La muerte forma parte de la condición humana y afecta a todas las familias. Aunque pertenece a la vida terrena, la pérdida de una persona querida nunca resulta indiferente ni plenamente natural para el corazón humano, especialmente cuando muere un niño, un padre o una madre. El dolor puede dejar a la familia sin palabras y provocar preguntas dirigidas incluso contra Dios.1
La fe cristiana no elimina automáticamente el miedo a morir. Ayuda a afrontarlo desde la esperanza de la resurrección de Cristo, que ilumina el misterio de la muerte y anuncia que la existencia humana no termina en la nada.2
Para la Iglesia, la muerte no constituye la desaparición absoluta de la persona. Quienes mueren permanecen unidos a Dios y a la Iglesia mediante la comunión de los santos. La esperanza cristiana afirma que la vida de quienes creen en Cristo no queda destruida, sino transformada.3
Esta enseñanza debe comunicarse a los niños sin convertirla en una explicación abstracta.
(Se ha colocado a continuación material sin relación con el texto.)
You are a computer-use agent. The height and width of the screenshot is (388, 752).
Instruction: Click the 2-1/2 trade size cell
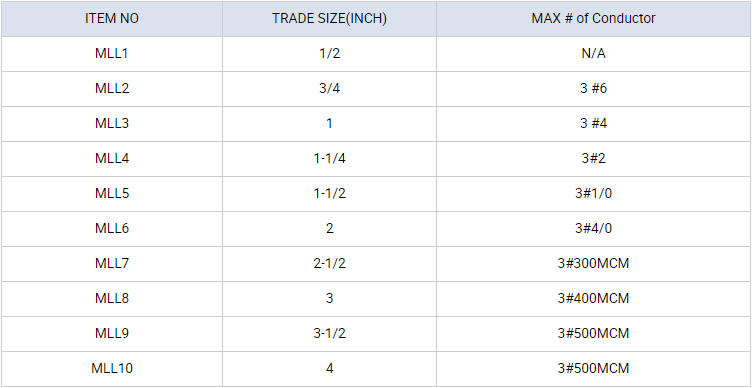(329, 264)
El niño necesita comprender, ante todo, que:
- La persona ha muerto y no volverá a vivir en esta tierra.
- Puede llorar, preguntar y sentir miedo.
- No tiene la culpa de lo ocurrido.
- Los adultos continuarán cuidándolo.
- Dios permanece cercano en el sufrimiento.
- La esperanza cristiana mira hacia la resurrección y la vida eterna.